Acute Renal Failure, also known as acute kidney injury (AKI), refers to a sudden loss of kidney function. It can occur due to various factors such as dehydration, severe infection, medication side effects, or underlying health conditions.

The treatment for Acute Renal Failure depends on the underlying cause and severity of the condition. It may involve fluid resuscitation, medications to support kidney function, addressing any infections or blockages, and sometimes dialysis in severe cases.

Chronic Renal Failure refers to the gradual and irreversible loss of kidney function over time. This condition often develops as a result of long-standing health issues like diabetes, high blood pressure, or other chronic diseases affecting the kidneys.

While there is no cure for Chronic Renal Failure once it reaches an advanced stage called End-Stage Kidney Disease (ESKD), early detection and management can help slow down its progression and preserve kidney function through lifestyle changes, medication management, and possibly renal replacement therapy such as dialysis or renal transplantation.

Eligibility criteria for renal transplantation include having End-Stage Kidney Disease with significant decline in kidney function that requires regular dialysis treatments or has severely impacted daily life activities. Additionally, individuals must undergo thorough medical evaluations to assess their overall health status before being considered suitable candidates for transplantation.

Renal transplantation offers excellent outcomes in terms of both improved quality of life and long-term survival rates compared to ongoing dialysis treatments alone.

Severe Urinary Tract Infections (UTIs) refer to infections that affect the urinary system, including the kidneys, bladder, ureters, and urethra. These infections can lead to significant discomfort and complications if left untreated.

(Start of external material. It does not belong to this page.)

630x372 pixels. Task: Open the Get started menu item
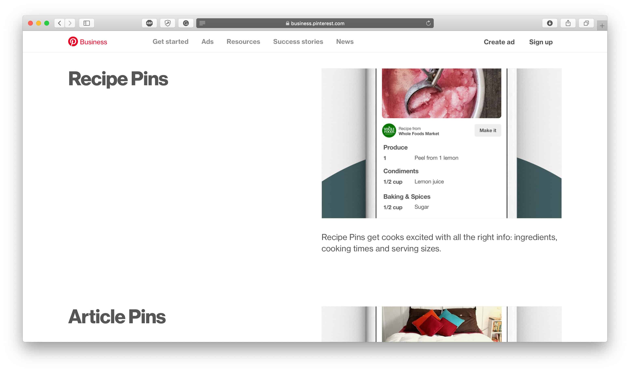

Treatment for severe UTIs typically involves a course of antibiotics specific to the type of bacteria causing the infection. It is important to seek medical attention promptly as untreated or recurrent UTIs may result in kidney damage or other complications.

  • Do not delay or skip the dialysis sessions.
  • Undergo complete blood checkups, especially hemoglobin, at least once a month.
  • Incorporate an adequate amount of protein into the diet.
  • Counter anxiety and depression, and maintain a positive attitude.
  • Take all medications as prescribed. Do not discontinue any medication without consulting your doctor.

The causes of chronic renal failure are high blood pressure, type 1 and type 2 diabetes, polycystic kidney disease, glomerulonephritis, prolonged urinary tract obstruction, interstitial nephritis, recurrent kidney infection, and vesicoureteral reflux.